DIRECTIONS FOR THIS TASK
Count up the lines below that include the string "NERO" and report the number by itself.
**** RECORDED DATA ****
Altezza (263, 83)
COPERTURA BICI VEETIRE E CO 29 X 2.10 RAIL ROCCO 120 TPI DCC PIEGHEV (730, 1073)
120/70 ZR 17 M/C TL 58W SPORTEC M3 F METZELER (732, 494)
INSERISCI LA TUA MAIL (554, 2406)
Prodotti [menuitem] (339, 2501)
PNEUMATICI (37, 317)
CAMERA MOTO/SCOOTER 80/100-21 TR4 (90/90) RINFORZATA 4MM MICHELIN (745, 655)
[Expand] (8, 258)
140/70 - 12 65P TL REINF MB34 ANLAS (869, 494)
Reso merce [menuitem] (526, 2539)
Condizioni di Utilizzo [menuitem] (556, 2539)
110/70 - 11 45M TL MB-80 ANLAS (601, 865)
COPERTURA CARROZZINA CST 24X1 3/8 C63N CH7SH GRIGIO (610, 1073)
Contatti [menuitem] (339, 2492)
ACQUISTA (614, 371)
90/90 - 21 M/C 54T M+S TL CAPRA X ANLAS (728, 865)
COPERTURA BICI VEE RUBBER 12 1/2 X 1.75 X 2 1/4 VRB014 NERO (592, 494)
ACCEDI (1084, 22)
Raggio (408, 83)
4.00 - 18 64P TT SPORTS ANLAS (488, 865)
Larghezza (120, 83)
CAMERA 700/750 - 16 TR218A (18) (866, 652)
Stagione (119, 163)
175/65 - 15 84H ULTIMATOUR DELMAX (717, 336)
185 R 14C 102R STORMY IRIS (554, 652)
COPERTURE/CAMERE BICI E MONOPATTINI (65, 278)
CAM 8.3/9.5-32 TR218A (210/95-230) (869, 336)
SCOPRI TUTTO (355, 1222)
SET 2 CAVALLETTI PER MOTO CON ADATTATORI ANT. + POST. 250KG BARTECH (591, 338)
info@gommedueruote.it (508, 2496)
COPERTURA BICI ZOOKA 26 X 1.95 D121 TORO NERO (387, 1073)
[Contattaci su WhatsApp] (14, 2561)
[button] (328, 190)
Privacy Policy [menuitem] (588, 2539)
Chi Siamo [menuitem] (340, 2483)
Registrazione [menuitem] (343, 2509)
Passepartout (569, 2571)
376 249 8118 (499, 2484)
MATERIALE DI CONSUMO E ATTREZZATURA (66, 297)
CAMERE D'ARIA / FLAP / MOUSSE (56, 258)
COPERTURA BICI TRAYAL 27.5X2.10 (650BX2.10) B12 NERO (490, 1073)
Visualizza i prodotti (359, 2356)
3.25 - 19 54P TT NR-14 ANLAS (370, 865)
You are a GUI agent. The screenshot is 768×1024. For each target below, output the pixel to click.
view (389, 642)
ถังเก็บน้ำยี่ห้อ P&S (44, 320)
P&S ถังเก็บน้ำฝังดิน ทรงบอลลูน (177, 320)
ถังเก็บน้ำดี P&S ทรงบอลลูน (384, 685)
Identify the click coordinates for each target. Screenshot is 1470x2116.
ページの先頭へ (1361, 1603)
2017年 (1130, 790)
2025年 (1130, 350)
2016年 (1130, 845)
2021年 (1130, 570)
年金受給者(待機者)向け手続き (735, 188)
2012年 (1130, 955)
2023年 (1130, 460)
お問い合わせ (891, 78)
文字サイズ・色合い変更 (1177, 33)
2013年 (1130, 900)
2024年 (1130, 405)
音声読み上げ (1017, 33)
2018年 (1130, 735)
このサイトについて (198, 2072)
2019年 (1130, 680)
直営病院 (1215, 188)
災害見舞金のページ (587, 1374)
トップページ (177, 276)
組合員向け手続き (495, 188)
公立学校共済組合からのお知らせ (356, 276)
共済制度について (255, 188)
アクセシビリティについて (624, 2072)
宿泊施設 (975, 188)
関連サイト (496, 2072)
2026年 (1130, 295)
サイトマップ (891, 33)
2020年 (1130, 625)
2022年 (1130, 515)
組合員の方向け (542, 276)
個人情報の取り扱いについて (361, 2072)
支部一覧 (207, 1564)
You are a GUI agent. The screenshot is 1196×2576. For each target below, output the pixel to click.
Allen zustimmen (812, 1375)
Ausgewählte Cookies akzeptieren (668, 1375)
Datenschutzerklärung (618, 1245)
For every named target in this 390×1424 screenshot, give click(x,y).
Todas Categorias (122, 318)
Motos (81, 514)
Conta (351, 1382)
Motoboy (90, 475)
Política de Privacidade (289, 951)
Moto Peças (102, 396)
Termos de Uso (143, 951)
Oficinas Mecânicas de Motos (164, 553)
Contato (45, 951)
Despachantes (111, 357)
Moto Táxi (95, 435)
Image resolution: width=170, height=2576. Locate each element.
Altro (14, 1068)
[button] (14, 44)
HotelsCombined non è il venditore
****
RESPONSE TO THIS EXERCISE
3